There's unsubstantiated and nonsensical assumptions in your comment starting with assuming that anyone who doesn't ingest alcohol does it to avoid exacerbating current health conditions, leading to those that drink moderately being healthier than those who don't drink. That's absurd.

I'll make an assumption of my own. A significant portion of your identify and social life is in "moderate" drinking and you're very keen to justify that as "healthy."

[–] drphungky 1 points 1 month ago* (last edited 1 month ago)

What on earth are you talking about? Why are you so angry?
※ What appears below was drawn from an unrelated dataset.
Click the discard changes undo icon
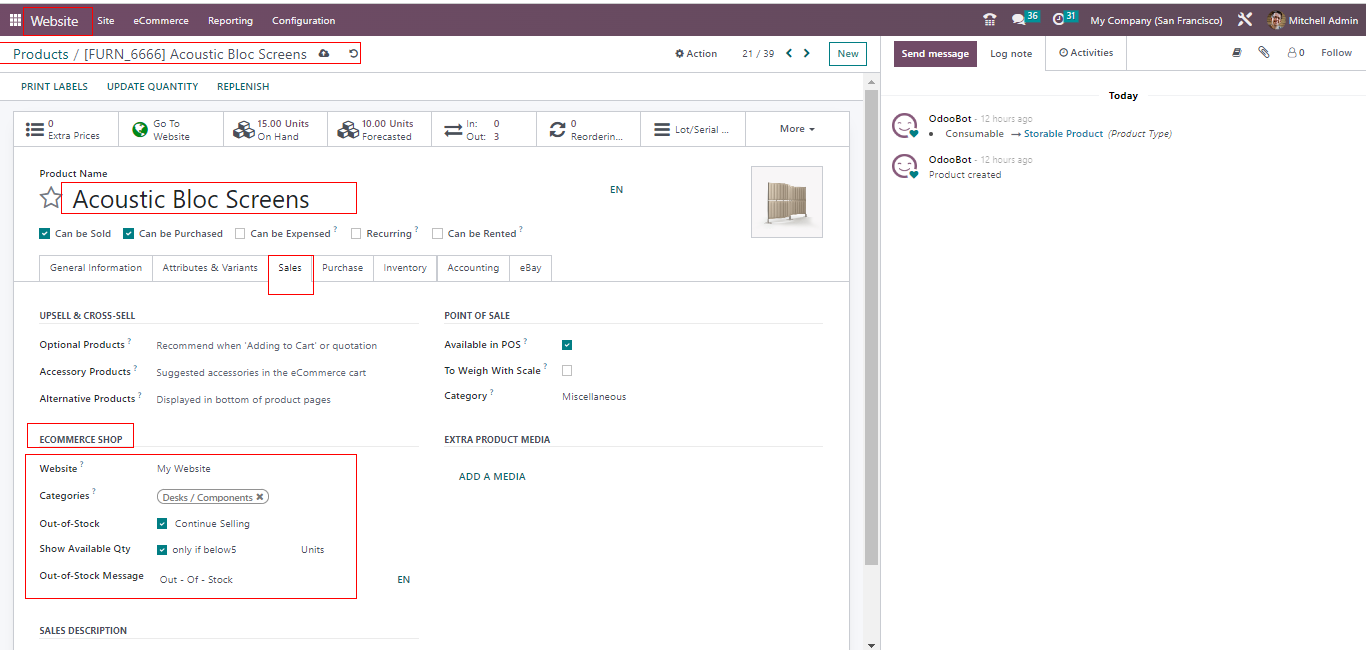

I didn't say "anyone who doesn't invest alcohol does it to avoid exacerbating current health conditions", I said a lot. Later studies have actually separated these groups to show this effect exists. I don't know how that could possibly be nonsensical, but I didn't cite anything because this was all over the news and has even been mentioned elsewhere on the thread. Older studies, after undergoing meta-analysis, don't hold up due to omitted variable bias like the one I mentioned, income (wealthier people tend to drink a little wine, surprise! They also have better health care), and others: https://jamanetwork.com/journals/jamanetworkopen/fullarticle/2802963?utm_source=For_The_Media&utm_medium=referral&utm_campaign=ftm_links&utm_term=033123

Your take on my personal life is not only super weird, it's extremely wrong. By all standard measures I am a "binge drinker" where I don't drink at all then will drink heavily when hanging out with friends, though I do occasionally have drinks with dinner.

Take a break from the Internet, man.